▸ **WHAT YOU WILL DO**
Write out exactly the lines from the first line of the records below through the line that contains "Open the Profiles", and stop there.

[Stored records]
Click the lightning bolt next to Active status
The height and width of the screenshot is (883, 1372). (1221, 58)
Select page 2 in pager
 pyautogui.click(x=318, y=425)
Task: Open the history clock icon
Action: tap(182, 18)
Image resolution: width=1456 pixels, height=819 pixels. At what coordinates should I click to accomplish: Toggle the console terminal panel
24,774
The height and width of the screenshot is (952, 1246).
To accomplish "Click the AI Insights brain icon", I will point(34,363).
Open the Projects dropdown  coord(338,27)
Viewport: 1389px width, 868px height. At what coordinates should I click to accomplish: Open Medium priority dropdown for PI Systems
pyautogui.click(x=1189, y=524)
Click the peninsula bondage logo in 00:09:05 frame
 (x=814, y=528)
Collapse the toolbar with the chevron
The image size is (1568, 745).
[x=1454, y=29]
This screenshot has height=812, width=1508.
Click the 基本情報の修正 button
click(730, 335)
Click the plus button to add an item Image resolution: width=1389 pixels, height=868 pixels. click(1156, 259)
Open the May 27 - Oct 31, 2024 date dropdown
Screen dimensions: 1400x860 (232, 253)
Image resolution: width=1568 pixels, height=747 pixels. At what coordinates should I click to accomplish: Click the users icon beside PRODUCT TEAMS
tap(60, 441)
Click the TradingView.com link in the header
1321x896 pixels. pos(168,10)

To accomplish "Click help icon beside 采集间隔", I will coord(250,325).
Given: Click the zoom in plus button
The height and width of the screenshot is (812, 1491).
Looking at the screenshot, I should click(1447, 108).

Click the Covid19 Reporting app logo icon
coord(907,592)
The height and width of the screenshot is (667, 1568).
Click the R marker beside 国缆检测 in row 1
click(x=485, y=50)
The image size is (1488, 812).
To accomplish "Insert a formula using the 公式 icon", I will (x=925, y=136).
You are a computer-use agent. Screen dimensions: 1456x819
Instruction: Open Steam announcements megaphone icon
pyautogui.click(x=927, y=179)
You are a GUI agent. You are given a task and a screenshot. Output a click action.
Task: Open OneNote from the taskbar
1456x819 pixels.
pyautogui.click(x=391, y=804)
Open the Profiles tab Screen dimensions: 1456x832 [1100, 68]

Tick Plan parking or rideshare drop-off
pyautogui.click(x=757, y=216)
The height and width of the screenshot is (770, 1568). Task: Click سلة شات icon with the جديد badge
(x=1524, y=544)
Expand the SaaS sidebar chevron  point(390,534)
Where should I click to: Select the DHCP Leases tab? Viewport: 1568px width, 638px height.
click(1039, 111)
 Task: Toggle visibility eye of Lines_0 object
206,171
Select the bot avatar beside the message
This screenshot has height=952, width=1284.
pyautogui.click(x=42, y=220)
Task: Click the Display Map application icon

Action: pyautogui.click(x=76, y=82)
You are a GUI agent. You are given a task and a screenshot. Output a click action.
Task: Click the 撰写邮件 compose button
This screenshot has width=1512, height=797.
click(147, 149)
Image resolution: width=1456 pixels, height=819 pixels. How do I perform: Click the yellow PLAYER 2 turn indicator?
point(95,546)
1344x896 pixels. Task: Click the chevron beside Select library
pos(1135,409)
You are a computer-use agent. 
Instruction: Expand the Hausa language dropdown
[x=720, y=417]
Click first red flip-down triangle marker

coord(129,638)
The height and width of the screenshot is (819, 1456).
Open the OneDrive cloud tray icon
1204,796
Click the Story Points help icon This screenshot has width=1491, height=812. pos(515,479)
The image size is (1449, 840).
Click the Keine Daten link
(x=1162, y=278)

▸ **YOUR RESPONSE**
Click the lightning bolt next to Active status
The height and width of the screenshot is (883, 1372). (1221, 58)
Select page 2 in pager
 pyautogui.click(x=318, y=425)
Task: Open the history clock icon
Action: tap(182, 18)
Image resolution: width=1456 pixels, height=819 pixels. At what coordinates should I click to accomplish: Toggle the console terminal panel
24,774
The height and width of the screenshot is (952, 1246).
To accomplish "Click the AI Insights brain icon", I will point(34,363).
Open the Projects dropdown  coord(338,27)
Viewport: 1389px width, 868px height. At what coordinates should I click to accomplish: Open Medium priority dropdown for PI Systems
pyautogui.click(x=1189, y=524)
Click the peninsula bondage logo in 00:09:05 frame
 (x=814, y=528)
Collapse the toolbar with the chevron
The image size is (1568, 745).
[x=1454, y=29]
This screenshot has height=812, width=1508.
Click the 基本情報の修正 button
click(730, 335)
Click the plus button to add an item Image resolution: width=1389 pixels, height=868 pixels. click(1156, 259)
Open the May 27 - Oct 31, 2024 date dropdown
Screen dimensions: 1400x860 (232, 253)
Image resolution: width=1568 pixels, height=747 pixels. At what coordinates should I click to accomplish: Click the users icon beside PRODUCT TEAMS
tap(60, 441)
Click the TradingView.com link in the header
1321x896 pixels. pos(168,10)

To accomplish "Click help icon beside 采集间隔", I will coord(250,325).
Given: Click the zoom in plus button
The height and width of the screenshot is (812, 1491).
Looking at the screenshot, I should click(1447, 108).

Click the Covid19 Reporting app logo icon
coord(907,592)
The height and width of the screenshot is (667, 1568).
Click the R marker beside 国缆检测 in row 1
click(x=485, y=50)
The image size is (1488, 812).
To accomplish "Insert a formula using the 公式 icon", I will (x=925, y=136).
You are a computer-use agent. Screen dimensions: 1456x819
Instruction: Open Steam announcements megaphone icon
pyautogui.click(x=927, y=179)
You are a GUI agent. You are given a task and a screenshot. Output a click action.
Task: Open OneNote from the taskbar
1456x819 pixels.
pyautogui.click(x=391, y=804)
Open the Profiles tab Screen dimensions: 1456x832 [1100, 68]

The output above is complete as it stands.